-- About this task --
Copy out the records below exactly as they appear.

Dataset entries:
****************

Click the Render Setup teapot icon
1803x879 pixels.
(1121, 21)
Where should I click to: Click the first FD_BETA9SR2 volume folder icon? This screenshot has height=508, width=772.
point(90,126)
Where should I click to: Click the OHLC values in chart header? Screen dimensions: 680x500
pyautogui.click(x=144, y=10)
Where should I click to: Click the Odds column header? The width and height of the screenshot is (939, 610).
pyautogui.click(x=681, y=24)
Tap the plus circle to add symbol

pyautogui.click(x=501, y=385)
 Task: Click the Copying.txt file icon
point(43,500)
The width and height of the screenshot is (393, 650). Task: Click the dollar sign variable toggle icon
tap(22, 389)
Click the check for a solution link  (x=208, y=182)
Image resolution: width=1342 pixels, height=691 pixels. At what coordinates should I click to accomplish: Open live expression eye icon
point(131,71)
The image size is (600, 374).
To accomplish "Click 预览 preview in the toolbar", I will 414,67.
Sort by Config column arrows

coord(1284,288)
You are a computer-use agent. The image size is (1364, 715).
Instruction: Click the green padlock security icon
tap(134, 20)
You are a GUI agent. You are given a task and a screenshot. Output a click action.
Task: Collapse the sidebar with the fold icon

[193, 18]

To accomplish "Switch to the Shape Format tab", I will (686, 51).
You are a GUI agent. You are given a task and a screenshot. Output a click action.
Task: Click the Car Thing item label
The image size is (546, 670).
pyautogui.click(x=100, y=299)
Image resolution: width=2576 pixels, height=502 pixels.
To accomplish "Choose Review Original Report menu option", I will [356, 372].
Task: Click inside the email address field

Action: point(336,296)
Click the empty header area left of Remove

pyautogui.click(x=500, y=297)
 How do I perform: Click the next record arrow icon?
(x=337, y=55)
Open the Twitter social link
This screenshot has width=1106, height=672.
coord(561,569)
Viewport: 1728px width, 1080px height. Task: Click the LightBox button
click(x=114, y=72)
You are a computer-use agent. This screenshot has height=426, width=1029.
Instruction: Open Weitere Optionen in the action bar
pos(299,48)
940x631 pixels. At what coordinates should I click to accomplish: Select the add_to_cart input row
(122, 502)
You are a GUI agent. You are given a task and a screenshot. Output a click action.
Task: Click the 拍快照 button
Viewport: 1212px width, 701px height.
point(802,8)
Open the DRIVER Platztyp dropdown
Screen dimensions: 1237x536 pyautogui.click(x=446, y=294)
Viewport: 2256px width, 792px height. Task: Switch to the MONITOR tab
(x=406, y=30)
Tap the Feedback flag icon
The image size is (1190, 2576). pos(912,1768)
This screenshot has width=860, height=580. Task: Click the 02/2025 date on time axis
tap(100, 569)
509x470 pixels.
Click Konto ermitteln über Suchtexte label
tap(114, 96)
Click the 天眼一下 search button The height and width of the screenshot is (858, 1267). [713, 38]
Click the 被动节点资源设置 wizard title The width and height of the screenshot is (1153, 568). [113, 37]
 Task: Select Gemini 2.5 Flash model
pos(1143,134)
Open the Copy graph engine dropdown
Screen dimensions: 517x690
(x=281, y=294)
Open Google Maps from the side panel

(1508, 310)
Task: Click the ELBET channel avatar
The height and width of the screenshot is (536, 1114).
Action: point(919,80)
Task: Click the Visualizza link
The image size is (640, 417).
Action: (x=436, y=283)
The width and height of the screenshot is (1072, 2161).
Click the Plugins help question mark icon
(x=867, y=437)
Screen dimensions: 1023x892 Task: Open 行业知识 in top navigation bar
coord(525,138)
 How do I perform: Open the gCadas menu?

****************

-- Answer space --
Click the Render Setup teapot icon
1803x879 pixels.
(1121, 21)
Where should I click to: Click the first FD_BETA9SR2 volume folder icon? This screenshot has height=508, width=772.
point(90,126)
Where should I click to: Click the OHLC values in chart header? Screen dimensions: 680x500
pyautogui.click(x=144, y=10)
Where should I click to: Click the Odds column header? The width and height of the screenshot is (939, 610).
pyautogui.click(x=681, y=24)
Tap the plus circle to add symbol

pyautogui.click(x=501, y=385)
 Task: Click the Copying.txt file icon
point(43,500)
The width and height of the screenshot is (393, 650). Task: Click the dollar sign variable toggle icon
tap(22, 389)
Click the check for a solution link  (x=208, y=182)
Image resolution: width=1342 pixels, height=691 pixels. At what coordinates should I click to accomplish: Open live expression eye icon
point(131,71)
The image size is (600, 374).
To accomplish "Click 预览 preview in the toolbar", I will 414,67.
Sort by Config column arrows

coord(1284,288)
You are a computer-use agent. The image size is (1364, 715).
Instruction: Click the green padlock security icon
tap(134, 20)
You are a GUI agent. You are given a task and a screenshot. Output a click action.
Task: Collapse the sidebar with the fold icon

[193, 18]

To accomplish "Switch to the Shape Format tab", I will (686, 51).
You are a GUI agent. You are given a task and a screenshot. Output a click action.
Task: Click the Car Thing item label
The image size is (546, 670).
pyautogui.click(x=100, y=299)
Image resolution: width=2576 pixels, height=502 pixels.
To accomplish "Choose Review Original Report menu option", I will [356, 372].
Task: Click inside the email address field

Action: point(336,296)
Click the empty header area left of Remove

pyautogui.click(x=500, y=297)
 How do I perform: Click the next record arrow icon?
(x=337, y=55)
Open the Twitter social link
This screenshot has width=1106, height=672.
coord(561,569)
Viewport: 1728px width, 1080px height. Task: Click the LightBox button
click(x=114, y=72)
You are a computer-use agent. This screenshot has height=426, width=1029.
Instruction: Open Weitere Optionen in the action bar
pos(299,48)
940x631 pixels. At what coordinates should I click to accomplish: Select the add_to_cart input row
(122, 502)
You are a GUI agent. You are given a task and a screenshot. Output a click action.
Task: Click the 拍快照 button
Viewport: 1212px width, 701px height.
point(802,8)
Open the DRIVER Platztyp dropdown
Screen dimensions: 1237x536 pyautogui.click(x=446, y=294)
Viewport: 2256px width, 792px height. Task: Switch to the MONITOR tab
(x=406, y=30)
Tap the Feedback flag icon
The image size is (1190, 2576). pos(912,1768)
This screenshot has width=860, height=580. Task: Click the 02/2025 date on time axis
tap(100, 569)
509x470 pixels.
Click Konto ermitteln über Suchtexte label
tap(114, 96)
Click the 天眼一下 search button The height and width of the screenshot is (858, 1267). [713, 38]
Click the 被动节点资源设置 wizard title The width and height of the screenshot is (1153, 568). [113, 37]
 Task: Select Gemini 2.5 Flash model
pos(1143,134)
Open the Copy graph engine dropdown
Screen dimensions: 517x690
(x=281, y=294)
Open Google Maps from the side panel

(1508, 310)
Task: Click the ELBET channel avatar
The height and width of the screenshot is (536, 1114).
Action: point(919,80)
Task: Click the Visualizza link
The image size is (640, 417).
Action: (x=436, y=283)
The width and height of the screenshot is (1072, 2161).
Click the Plugins help question mark icon
(x=867, y=437)
Screen dimensions: 1023x892 Task: Open 行业知识 in top navigation bar
coord(525,138)
 How do I perform: Open the gCadas menu?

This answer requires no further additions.